Outposts of Historical Corpus Linguistics: From the Helsinki Corpus to a Proliferation of Resources

Jukka Tyrkkö, Matti Kilpiö, Terttu Nevalainen & Matti Rissanen
Research Unit for Variation, Contacts and Change in English (VARIENG), University of Helsinki

Over the last twenty years, corpora have become invaluable tools in the study of language history. By making it quick and relatively easy to find specific linguistic features, the corpora of today provide researchers with both qualitative and quantitative data in volumes that would have been unfathomable only a decade ago. Along the way, corpora have ushered in new methodological paradigms such as statistical and corpus-driven approaches which help us pinpoint important moments of language change and make us more aware than ever before of synchronic variation across social strata, regions, text types and genres.
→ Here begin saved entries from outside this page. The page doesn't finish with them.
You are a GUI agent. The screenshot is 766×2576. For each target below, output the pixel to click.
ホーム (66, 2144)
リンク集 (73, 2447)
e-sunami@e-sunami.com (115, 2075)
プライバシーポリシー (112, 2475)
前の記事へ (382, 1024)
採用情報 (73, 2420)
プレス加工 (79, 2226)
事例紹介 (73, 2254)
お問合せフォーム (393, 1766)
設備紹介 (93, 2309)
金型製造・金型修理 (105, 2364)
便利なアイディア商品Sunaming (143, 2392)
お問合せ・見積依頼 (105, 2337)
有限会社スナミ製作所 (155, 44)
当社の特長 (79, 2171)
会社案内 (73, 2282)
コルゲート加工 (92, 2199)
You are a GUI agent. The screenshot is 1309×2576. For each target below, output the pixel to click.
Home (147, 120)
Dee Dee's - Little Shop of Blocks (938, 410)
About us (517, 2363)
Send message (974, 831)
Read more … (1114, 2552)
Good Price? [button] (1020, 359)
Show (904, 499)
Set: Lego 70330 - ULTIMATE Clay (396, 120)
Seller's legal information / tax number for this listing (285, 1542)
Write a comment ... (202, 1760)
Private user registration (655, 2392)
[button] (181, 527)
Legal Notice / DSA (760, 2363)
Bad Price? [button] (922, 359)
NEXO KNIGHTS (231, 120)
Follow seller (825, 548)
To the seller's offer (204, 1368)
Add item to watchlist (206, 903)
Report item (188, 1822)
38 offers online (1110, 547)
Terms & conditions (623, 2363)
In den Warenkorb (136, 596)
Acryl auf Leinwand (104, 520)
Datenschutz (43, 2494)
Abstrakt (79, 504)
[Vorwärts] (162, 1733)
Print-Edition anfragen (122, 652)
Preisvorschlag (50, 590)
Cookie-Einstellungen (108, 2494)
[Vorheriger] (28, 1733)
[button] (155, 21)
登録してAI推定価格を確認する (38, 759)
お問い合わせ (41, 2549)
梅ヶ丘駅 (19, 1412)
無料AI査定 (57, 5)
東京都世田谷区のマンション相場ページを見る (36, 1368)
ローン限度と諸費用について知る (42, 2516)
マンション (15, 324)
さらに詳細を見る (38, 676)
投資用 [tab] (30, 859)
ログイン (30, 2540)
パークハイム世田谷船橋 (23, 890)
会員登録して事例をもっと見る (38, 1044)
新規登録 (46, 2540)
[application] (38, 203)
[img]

As the years pass and new methods are developed, the outposts of historical corpus linguistics move on to evermore exciting new frontiers.

The Helsinki Corpus Festival was held at the University of Helsinki at the end of September, 2011. The venue was the House of Sciences (Tieteiden talo), in the centre of our capital. The conference was organised by the Research Unit for Variation, Contacts, and Change in English (VARIENG) in celebration of the 20th anniversary of the Helsinki Corpus, the first historical corpus of English to have attempted a comprehensive representation of the language over a long time span. To our delight, colleagues and friends from all over the world joined us to mark the occasion and to discuss the state of the art today, twenty years on.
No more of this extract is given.